May 10, 2011– Parenting With Cancer

Here’s a new blog that’s worth checking in on from time to time. Parenting With Cancer is the brainchild of a New Jersey NHL survivor, Jen Singer. Her two sons are now in junior high. At the time she was undergoing chemotherapy and losing her hair, they were in elementary school.

A cancer diagnosis is devastating at any age, but for parents of young kids it’s especially hard. What do you tell them? How much will they understand? How to cut back on day-to-day responsibilities and concentrate on healing, when there are young lives depending on you 24/7 for care and nurture?

Our son Ben was in college and our daughter Ania was in high school when I was diagnosed. It was tough enough figuring out how to break the news to them, at that comparatively older age. I can only imagine what it must have been like for Jen, and others in similar circumstances, to tell their much-younger children they’d soon be seeing their mother without any hair.

Kids may not comprehend all the medical details, but at every age they do tend to pick up on the general emotional tenor of the household. I wouldn’t advise parents in Jen’s situation to try to hide the news from their young children. Better to tell them a little, in as non-anxious a way as you can, then wait for them to tell you if they want to know more. Now, here’s the tricky part. Young kids may not be equipped to ask you, in so many words, to tell them more, but even if they aren’t, kids will generally send non-verbal messages that they’re either satisfied or unsatisfied with the briefing you’ve just given them.

I also think it’s OK to get emotional in front of them, if that’s what it takes to be honest and real. You can’t use a young child as your therapist, of course, but for them to see mommy or daddy cry or express anger – and thereby learn that the sky doesn’t fall when that happens – is not a bad thing. Just remember, strength comes in many different packages. Clint Eastwood’s patented squinty-eyed, stone-faced, curled-lip impassivity is only one way of showing it (and probably not the best, in such circumstances). Just think of what a learning it could be for kids to watch their parents wrestle with how to adapt to a really tough piece of news, and come out at the other end of the struggle with an accommodation to the new normal.

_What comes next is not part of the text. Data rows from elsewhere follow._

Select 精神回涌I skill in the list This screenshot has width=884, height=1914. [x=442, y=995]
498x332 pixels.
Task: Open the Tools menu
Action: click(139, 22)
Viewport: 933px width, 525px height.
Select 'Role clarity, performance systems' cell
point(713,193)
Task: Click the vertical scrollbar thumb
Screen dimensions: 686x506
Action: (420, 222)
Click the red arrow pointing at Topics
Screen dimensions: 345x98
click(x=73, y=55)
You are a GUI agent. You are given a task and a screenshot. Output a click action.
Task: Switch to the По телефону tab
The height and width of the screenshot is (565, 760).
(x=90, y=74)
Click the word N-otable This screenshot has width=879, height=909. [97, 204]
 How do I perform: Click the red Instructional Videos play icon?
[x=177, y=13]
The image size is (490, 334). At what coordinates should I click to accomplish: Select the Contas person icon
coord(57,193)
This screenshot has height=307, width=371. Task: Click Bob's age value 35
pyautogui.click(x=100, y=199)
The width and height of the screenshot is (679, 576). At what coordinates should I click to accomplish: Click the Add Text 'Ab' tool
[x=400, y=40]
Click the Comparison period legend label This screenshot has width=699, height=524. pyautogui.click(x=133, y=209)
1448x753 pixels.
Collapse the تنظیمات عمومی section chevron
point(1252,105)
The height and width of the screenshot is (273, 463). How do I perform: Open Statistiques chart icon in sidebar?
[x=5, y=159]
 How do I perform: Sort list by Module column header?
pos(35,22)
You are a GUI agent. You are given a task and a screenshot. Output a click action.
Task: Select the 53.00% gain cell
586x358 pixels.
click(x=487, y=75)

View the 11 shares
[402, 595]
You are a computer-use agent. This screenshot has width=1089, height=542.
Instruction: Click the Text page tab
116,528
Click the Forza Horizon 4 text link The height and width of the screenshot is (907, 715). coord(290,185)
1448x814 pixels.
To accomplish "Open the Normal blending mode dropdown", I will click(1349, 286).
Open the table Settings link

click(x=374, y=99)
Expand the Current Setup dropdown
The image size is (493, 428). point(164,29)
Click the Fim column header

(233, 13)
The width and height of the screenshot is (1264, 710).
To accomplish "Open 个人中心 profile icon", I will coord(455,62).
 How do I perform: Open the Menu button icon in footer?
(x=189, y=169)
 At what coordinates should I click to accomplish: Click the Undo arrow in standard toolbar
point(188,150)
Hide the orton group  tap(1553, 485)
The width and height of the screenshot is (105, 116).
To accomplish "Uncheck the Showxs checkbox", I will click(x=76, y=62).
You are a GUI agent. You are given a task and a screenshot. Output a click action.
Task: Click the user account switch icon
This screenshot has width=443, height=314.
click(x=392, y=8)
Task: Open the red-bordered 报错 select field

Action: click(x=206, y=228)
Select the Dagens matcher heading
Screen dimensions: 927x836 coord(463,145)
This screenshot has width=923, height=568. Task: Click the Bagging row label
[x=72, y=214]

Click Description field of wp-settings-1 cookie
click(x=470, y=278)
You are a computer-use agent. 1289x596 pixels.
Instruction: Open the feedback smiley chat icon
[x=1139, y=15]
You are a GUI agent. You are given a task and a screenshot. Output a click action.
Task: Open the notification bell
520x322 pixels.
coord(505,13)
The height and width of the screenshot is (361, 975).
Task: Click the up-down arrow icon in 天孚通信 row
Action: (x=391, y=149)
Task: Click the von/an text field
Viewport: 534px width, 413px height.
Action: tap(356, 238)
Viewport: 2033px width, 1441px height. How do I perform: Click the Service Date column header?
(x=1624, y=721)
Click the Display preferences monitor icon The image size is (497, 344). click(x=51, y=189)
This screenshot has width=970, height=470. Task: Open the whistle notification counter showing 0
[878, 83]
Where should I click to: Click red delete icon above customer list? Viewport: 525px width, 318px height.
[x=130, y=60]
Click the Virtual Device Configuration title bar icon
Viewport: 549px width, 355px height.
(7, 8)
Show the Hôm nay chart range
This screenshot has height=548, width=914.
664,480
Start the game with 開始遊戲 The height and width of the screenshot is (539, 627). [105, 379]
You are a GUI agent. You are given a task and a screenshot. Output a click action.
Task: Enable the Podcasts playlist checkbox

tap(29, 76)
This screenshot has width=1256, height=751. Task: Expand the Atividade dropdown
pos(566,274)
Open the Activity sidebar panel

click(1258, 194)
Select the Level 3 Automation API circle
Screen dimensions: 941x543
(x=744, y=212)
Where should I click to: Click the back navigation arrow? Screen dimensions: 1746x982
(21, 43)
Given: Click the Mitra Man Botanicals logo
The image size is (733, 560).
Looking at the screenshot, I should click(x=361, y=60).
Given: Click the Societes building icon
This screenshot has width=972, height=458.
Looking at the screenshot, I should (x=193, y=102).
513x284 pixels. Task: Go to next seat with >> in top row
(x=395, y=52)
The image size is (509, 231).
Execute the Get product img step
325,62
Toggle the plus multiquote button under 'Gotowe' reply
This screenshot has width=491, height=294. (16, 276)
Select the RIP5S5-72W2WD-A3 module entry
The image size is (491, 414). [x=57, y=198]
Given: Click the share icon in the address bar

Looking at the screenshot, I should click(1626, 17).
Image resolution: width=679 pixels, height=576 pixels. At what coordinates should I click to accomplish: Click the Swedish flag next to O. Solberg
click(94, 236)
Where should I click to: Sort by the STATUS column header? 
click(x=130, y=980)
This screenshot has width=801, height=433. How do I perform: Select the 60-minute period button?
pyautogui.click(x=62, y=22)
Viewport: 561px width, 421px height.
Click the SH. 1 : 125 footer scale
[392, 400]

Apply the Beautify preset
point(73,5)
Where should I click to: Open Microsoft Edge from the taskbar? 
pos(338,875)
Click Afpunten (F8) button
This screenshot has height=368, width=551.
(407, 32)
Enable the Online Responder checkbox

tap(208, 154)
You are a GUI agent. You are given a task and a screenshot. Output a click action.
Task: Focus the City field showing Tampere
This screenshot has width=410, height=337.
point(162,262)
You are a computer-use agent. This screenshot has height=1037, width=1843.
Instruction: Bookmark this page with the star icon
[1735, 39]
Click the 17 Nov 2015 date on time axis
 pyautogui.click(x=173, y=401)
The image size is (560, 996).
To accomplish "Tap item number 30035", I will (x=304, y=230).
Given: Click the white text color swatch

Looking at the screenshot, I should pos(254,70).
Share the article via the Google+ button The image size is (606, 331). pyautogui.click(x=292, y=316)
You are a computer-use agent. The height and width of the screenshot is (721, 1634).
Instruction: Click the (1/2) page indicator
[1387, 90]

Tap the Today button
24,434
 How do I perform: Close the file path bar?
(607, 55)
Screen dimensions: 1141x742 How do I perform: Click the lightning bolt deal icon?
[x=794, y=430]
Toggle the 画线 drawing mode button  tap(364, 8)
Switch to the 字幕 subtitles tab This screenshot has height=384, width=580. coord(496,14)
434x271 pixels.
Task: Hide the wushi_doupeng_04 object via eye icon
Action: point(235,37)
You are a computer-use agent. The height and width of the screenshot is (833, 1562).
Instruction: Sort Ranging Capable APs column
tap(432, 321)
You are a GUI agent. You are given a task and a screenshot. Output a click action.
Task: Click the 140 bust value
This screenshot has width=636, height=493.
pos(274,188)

Jen talks of listening to a priest’s homily about how wonderful heaven is, a message that she, as a parent and cancer survivor, was not ready to hear. In light of the glories of heaven, the priest was saying, how do we account for human fears of death, except as a stubborn fear of the unknown? Jen’s response:

“Not me. I have a fear of the known. And here’s what I know: If I die and go to Heaven today, I will not be here to raise my children — something I came awfully close to four years ago when doctors found a tumor the size of a softball in my chest.

I wanted to interrupt the priest’s homily, to tell him and the entire congregation that while Heaven sure sounds lovely, I have responsibilities here on earth — two of them — and they aren’t done being raised.”

She also admits to feeling a bit of survivor’s guilt, as she attends the funeral of a neighbor (another young mother), who died of ovarian cancer:

“As I snaked my way through the crowd, hugging person after person that I recognized from town, I realized, This could have been my funeral. And suddenly, I stopped walking. I stopped hugging people. I stopped looking at photos of my neighbor on vacation, on Christmas, at the school where our sons were in kindergarten together.

I stopped and thought about my own kids four years ago, when I was just two months from what could have been my own funeral.

And yet my neighbor is gone and I'm here.”

A cookie-cutter approach to coping with cancer is impossible. We’re all of us different, in one way or another, so we’ve got to chart our own path.

Still, Jen Singer describes herself as a “cancer sherpa.” Like those legendary Himalayan guides, she’s offering her mountain-climbing savvy to others setting out on the journey for a first time. For cancer survivors with young kids, her blog is well worth bookmarking.


Anonymous said...



Prostate Cancer said...

I agree, it truly is difficult to face cancer while trying to take care of young children. I guess one should just use their children as inspiration to fight through the cancer treatments so that they would live longer fuller lives.